Fossils of at least a dozen different species of these predatory marine reptiles have been found in the area, and they seem to have all been occupying different ecological roles to avoid being in direct competition with each other. Many had conical piercing teeth adapted for gripping onto slippery soft-bodied prey, but others had rounded blunt teeth for crushing hard shells, and some even had sharp shark-like teeth for tearing flesh.
This 7m long (23′) mosasaur was part of the plioplatecarpine lineage, but it had uniquely long and narrow jaws with pointy interlocking teeth and highly retracted nostrils. Its snout shape resembled that of a crocodilians like modern gharials more than any of its short-skulled close relatives, and it was probably specialized for a similar diet of small fast-moving fish.
Mainly known from mid-Triassic deposits on the Swiss-Italian border, dating around 247–235 million years ago, fossils of the species Tanystropheus longobardicus have been found in two different “morphs” – small forms less than 2m long (6’6″), and larger ones up to 6m long (19’8″).
For a long time the smaller fossils were thought to be juveniles, but while they certainly had juvenile-looking facial proportions they also had very different teeth compared to the larger forms. They had pointed teeth at the front of their mouths and multi-cusped cheek teeth further back, and the “adults” had jaws containing only the pointed teeth, suggesting very different diets and lifestyles between the two size classes.
Extreme changes in dentition and diet during maturation aren’t unheard of in fossil species, but something particularly odd was going on here.
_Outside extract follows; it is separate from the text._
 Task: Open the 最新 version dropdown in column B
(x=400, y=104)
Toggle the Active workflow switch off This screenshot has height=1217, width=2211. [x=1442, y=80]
Larger forms over 2m long always had just the pointed teeth, and there were no signs of intermediate tooth arrangements at all.
Turns out the smaller Tanystropheus longobardicus were all skeletally mature adults, already fully grown at that size. The larger ones were a completely separate species occupying a different ecological niche to their smaller relatives, and have been named Tanystropheus hydroides in reference to the mythical hydra.
While the exact lifestyle of Tanystropheus is an ongoing paleontological argument, Tanystropheus hydroides at least appears to have been much more on the aquatic side of things, with nostrils positioned on the top of its snout and its pointed teeth forming a “fish trap” in its jaws.
Stomach contents suggest it mainly ate fast-moving aquatic prey like fish and cephalopods, but its body wasn’t really adapted for strong swimming and so it couldn’t have been catching them via active pursuit. Instead it was probably an ambush predator hunting in a similar manner to some plesiosaurs, using its incredibly long neck and relatively small head to carefully approach prey species without the rest of its body startling them, and then catching them with fast snapping sideways lunges.
It was previously thought to be a slow swimmer with a low and poorly-developed tail fin, and whether it even had a dorsal fin or not was unclear. But now new specimens with soft tissue impressions have given us a big surprise.
Not only did it actually have a fairly well-developed semilunate tail fin, but it also had a dorsal fin positioned much further forward on its body than expected, giving it a shape similar to some small sharks and representing the current earliest known dorsal fin of any amniote.
Bundles of stiffening collagen fibers inside its fins were very similar to those known from later Jurassic ichthyosaur species, indicating that this adaptation evolved much earlier in the lineage than previously thought. Along with stomach contents showing it mainly ate both cephalopods and small fish – fairly fast-moving prey – this suggests it was a capable open-water swimmer. It wouldn’t have been quite as speedy as its much more specialized Jurassic relatives, but it may have still been about as efficient as the small modern sharks it resembled.